“Berretto a bubbole” di Costanza Lindi: quando raccontare storie diventa una cosa da pazzi
“Quello che vorrei capire/ è perché le cose stanno così/ finché stanno così,/ e perché cambiano/ per stare così/ finché stanno così.” – Tragitto
“Berretto a bubbole” è la quarta raccolta poetica della giovane scrittrice umbra Costanza Lindi, pubblicata da Midgard Editrice nel novembre 2015. L’opera verte sul messaggio di pirandelliana memoria che la letteratura, e quindi la stessa magia che scaturisce dalla parola poetica, possa essere una “follia giocosa”. Quella che viene vista come una proposta letteraria “funambolica”, seppur coi suoi enigmi e il suo evocare miti letterari – Shakespeare, Vittorio Alfieri, Marinetti e il suo futurismo, solo per citarne alcuni –, sempre anela al fine supremo della libertà. Un tipo di poesia “buffonesca”, molto ironica, dove vi è un io poetico che sminuisce se stesso, si sdoppia e si mimetizza, riducendosi ad un “ridicolo marchio”, dove si ricorre alla figura del “folle” della situazione. Questi rappresenta la bocca della verità, capace di proferire realtà assolute, sebbene raramente venga preso in considerazione, per non dire mai.

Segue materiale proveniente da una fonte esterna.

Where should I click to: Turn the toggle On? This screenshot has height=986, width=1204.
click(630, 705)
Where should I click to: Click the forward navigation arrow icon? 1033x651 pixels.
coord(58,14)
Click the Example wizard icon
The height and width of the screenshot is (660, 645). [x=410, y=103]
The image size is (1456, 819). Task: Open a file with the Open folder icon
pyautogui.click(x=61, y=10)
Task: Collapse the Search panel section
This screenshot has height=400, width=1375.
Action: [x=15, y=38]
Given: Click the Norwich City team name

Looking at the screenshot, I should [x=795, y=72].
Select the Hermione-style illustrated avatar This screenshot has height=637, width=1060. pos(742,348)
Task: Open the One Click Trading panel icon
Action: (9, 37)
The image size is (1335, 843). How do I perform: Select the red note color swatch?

In questi versi si evince un ritorno ai classici, e all’espediente utilizzato spesso da Shakespeare di far parlare il “buffone di corte”, il “giullare”, per riuscire ad analizzare il vero, senza troppo impressionare o creare scompiglio.
Il titolo è un riferimento alla commedia di Pirandello, e a quel “berretto a sonagli” proprio indossato dal folle di corte, quel “bubbolo” sinonimo di sonaglio, che qui viene posto al femminile, quasi l’autrice elencasse una sorta di corbelleria dietro l’altra, in quello che è un apparente e lungo “nonsense”. Parlare di cose “insulse” è invece solo una “maschera” per giungere a quella libertà di parola che vede tempi ancora non maturi. L’autrice infatti pensa che quel giorno verrà soltanto quando riusciremo a prendere con leggerezza tutto ciò che ci accade, fossero anche cose spiacevoli.
Il testo vede una serie di situazioni surreali, determinate anche dalla scelta delle parole, ed è diviso in sezioni. “Arlecchinata” dà il titolo alla prima, dove il poeta appare come una sorta di “banditore” alla ricerca di un pubblico a cui raccontare delle storie. “Pseudobardi” è la seconda, dove l’autrice si pone delle domande esistenziali, per esempio come nella lirica “Profili”:
“Delle volte mi fingo cieca/ per scoprire profumi./ Io sono colore,/ il vento è struttura./ Nessuna stranezza./ Nessuna direzione./ Tutto ha il suo mistero,/ spaventoso dalla nascita,/ per poi essere consueto./ Che colore ha la consuetudine di un cieco?”
“Lilliput” è la terza sezione, quella dedicata alle liriche brevi, a cui seguono “Uccidiamo il chiaro di luna”, motto futurista per eccellenza, forgiato da Marinetti, dove fra citazioni di personaggi storici e letterari troviamo la bellissima lirica “Metalettura”:
“Almeno per una volta/ vorrei essere/ quello che scrivo.”
“Canti di storie” parla di “equivoci calzanti” presi dal mondo della mitologia, come per esempio: “Narciso ama il suo amico,/ perché non sa nuotare”.
La sezione “Casa” – Berretti sotto al letto. Sonagli dirimpetto – cita miti letterari, quali ad esempio il Capitano Achab e Cyrano de Bergerac. Fino a giungere all’ultima, “Gingilli”, con la quale la poetessa si accomiata dal suo pubblico, con improbabili “esercizi” che le danno la possibilità di giocare con le parole. Come se avessimo assistito allo spettacolo di un circo, qui c’è il numero del gran finale.
Senza dubbio “Berretto a bubbole” è una raccolta originale e fuori dal comune, così come d’altra parte avevamo già intuito nel leggere le due prefazioni: una scherzosa e in rima, di Gianluca Foresi che qui si definisce “Giullar Cortese”, l’altra più ponderata di Carla de Falco.
Dalla lettura di quest’opera mi rimane una grande nostalgia per quel “folle” del “Re Lear” di Shakespeare – che spesso ritroviamo nei suoi scritti sotto altre spoglie. Perché quando la vita perde colore e sembra non valga più la pena di essere vissuta, quando non c’è più passione né illusioni, forse la cosa migliore è rifugiarsi nei pensieri dei “reietti” dalla società. Si può così fingere di non sentire niente, e di essere altrove.